### Data for processing ###

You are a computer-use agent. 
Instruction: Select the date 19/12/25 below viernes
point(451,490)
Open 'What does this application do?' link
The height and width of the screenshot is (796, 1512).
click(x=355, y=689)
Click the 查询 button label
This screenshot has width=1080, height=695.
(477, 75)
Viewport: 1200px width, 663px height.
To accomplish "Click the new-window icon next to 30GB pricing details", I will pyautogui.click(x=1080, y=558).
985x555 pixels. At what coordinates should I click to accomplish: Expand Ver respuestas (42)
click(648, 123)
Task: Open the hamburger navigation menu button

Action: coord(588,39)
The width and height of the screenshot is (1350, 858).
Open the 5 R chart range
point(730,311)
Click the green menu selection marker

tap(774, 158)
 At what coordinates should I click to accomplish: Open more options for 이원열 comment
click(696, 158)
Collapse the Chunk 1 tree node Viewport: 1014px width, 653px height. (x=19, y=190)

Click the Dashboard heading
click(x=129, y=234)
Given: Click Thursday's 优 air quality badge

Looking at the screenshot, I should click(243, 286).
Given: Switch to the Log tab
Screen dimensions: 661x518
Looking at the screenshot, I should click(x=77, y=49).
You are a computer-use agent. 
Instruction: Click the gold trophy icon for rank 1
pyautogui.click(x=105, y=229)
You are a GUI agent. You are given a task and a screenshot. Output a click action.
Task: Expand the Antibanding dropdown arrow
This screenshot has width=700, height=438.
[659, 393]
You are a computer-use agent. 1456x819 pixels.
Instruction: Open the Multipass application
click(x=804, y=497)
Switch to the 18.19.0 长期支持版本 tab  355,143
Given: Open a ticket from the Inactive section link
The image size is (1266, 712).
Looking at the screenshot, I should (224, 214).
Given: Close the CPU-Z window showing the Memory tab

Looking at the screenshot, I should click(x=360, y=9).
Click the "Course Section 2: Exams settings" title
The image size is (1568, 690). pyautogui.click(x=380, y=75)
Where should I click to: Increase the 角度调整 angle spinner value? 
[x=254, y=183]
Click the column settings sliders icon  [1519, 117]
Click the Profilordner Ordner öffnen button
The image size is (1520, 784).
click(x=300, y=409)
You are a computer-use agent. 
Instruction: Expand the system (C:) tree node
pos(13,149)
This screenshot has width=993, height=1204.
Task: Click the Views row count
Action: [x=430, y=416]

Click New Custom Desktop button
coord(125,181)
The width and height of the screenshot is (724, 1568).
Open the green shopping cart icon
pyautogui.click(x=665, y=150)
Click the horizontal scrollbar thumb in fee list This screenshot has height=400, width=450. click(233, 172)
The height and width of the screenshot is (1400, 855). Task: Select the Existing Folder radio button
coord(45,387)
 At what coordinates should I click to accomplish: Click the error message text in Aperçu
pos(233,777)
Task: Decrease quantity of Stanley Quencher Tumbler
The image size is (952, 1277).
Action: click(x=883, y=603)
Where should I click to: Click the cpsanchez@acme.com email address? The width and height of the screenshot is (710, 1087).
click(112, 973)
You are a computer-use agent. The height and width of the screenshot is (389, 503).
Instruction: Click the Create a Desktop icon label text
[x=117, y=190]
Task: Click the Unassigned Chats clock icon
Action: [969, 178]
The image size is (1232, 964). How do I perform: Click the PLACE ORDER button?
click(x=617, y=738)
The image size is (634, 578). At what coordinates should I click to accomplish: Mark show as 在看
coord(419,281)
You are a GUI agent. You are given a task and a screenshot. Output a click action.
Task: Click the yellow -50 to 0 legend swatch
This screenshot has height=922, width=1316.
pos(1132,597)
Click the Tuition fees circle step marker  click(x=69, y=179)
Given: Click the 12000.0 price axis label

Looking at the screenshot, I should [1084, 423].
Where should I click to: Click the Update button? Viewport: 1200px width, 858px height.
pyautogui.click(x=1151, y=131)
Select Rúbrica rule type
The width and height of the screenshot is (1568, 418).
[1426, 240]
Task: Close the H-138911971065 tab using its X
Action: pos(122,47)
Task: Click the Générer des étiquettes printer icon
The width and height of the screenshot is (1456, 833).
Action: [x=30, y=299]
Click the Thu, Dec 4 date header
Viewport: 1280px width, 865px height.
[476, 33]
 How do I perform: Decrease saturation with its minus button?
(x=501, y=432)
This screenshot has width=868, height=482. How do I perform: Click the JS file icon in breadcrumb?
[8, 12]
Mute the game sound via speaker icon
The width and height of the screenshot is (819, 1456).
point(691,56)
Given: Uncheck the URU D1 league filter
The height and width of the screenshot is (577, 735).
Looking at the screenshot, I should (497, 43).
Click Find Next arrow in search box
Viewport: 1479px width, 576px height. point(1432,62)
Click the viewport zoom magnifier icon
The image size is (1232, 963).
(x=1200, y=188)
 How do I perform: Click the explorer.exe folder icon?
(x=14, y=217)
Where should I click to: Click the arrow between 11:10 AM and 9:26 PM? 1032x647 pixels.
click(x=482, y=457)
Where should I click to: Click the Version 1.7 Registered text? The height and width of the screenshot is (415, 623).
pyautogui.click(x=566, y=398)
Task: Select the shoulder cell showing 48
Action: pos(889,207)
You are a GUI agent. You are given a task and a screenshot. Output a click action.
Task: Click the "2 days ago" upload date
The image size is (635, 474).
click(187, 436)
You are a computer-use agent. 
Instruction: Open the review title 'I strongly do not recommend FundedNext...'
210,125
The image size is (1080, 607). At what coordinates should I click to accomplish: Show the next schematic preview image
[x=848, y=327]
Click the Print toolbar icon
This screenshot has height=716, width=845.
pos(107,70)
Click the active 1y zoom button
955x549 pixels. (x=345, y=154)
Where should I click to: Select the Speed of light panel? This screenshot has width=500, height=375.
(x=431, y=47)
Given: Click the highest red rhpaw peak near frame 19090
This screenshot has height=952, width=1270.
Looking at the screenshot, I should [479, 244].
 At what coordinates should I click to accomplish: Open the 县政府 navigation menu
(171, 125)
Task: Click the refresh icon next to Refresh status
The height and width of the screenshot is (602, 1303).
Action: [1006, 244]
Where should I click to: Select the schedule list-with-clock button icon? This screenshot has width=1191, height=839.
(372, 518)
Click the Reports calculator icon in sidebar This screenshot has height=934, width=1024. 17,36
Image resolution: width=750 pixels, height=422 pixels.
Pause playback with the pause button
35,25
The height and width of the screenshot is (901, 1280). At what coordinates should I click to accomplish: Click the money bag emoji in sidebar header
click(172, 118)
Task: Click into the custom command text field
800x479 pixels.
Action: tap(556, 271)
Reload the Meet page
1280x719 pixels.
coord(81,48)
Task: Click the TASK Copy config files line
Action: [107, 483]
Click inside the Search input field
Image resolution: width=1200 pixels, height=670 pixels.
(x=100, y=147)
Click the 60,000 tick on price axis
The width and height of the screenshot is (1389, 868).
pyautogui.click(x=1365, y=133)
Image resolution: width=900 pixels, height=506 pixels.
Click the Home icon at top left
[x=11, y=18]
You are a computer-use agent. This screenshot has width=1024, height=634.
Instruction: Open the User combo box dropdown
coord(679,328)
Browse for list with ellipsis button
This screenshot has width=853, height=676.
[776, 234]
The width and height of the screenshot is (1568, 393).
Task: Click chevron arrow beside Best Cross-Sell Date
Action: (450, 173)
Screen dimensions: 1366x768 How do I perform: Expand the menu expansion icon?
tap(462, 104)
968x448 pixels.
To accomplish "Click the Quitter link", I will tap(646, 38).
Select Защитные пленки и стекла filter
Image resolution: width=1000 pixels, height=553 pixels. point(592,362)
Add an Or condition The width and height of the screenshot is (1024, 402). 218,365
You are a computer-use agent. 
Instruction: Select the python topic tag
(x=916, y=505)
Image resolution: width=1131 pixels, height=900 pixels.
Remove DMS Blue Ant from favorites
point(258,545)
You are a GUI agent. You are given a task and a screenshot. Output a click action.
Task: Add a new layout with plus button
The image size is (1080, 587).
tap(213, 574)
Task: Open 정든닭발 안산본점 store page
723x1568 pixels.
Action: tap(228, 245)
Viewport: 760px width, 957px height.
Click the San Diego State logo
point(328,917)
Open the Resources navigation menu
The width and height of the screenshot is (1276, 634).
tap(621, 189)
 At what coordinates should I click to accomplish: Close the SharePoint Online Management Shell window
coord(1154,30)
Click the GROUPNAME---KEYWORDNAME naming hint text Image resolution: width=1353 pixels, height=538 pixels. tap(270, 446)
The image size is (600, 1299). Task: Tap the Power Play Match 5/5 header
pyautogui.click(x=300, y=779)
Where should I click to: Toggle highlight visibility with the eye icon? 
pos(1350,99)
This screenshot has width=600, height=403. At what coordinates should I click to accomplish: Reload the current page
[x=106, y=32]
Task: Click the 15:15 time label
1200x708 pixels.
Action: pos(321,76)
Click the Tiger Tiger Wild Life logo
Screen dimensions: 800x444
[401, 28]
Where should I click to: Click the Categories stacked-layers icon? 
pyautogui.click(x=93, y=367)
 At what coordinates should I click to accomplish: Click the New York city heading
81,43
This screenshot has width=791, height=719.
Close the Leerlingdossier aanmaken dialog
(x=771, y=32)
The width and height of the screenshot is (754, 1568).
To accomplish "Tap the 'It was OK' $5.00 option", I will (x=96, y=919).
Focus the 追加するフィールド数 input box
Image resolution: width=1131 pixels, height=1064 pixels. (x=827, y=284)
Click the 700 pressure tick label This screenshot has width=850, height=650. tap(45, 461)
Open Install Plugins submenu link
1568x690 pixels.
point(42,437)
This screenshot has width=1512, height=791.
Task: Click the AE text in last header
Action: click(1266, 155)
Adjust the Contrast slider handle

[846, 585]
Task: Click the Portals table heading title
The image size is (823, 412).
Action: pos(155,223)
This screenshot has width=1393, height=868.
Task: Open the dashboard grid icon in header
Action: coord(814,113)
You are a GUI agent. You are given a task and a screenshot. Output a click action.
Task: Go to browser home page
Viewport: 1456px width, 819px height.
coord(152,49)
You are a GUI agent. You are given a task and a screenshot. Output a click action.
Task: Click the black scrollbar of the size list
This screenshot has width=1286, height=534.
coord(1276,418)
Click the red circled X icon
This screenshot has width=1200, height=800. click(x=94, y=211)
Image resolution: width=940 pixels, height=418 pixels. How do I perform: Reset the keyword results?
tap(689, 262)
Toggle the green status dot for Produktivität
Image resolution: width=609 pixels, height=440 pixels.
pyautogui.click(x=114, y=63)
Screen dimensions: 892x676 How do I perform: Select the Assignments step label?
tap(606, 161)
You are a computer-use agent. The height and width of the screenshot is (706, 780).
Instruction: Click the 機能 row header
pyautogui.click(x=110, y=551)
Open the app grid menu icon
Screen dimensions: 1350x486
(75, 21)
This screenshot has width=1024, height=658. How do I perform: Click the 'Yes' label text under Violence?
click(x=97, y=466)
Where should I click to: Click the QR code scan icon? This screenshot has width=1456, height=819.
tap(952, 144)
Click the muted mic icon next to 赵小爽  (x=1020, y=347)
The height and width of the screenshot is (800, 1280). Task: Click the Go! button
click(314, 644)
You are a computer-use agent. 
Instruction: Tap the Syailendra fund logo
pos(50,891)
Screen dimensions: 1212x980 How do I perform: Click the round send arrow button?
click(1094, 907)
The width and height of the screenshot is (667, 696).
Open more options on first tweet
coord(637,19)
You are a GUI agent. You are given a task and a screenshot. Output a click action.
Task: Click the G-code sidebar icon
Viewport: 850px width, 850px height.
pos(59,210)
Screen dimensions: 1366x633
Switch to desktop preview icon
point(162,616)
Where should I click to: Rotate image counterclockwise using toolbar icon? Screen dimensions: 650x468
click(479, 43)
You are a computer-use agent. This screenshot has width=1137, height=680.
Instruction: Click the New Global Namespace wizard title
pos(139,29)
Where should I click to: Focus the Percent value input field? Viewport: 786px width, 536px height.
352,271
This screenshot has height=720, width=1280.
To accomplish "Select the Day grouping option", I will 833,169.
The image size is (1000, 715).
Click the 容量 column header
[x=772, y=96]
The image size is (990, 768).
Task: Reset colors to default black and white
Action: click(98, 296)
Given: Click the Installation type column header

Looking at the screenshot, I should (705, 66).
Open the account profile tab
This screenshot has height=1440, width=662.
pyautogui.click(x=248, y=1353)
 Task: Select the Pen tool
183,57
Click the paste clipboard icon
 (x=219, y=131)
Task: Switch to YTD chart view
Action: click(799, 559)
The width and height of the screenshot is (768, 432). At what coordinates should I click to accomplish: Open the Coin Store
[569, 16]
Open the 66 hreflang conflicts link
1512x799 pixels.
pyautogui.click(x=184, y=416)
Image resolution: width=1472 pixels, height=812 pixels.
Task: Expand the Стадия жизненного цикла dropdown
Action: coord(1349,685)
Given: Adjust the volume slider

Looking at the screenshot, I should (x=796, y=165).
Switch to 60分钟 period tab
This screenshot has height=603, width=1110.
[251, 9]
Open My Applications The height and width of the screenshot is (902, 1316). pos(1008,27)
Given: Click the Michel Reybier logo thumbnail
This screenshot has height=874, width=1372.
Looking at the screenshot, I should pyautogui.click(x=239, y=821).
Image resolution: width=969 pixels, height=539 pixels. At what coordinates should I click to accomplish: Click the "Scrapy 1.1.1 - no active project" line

###

### What is needed
Count the lines in the records above that contain "scrollbar", please, and give the number without any other words.

### Exercise result
2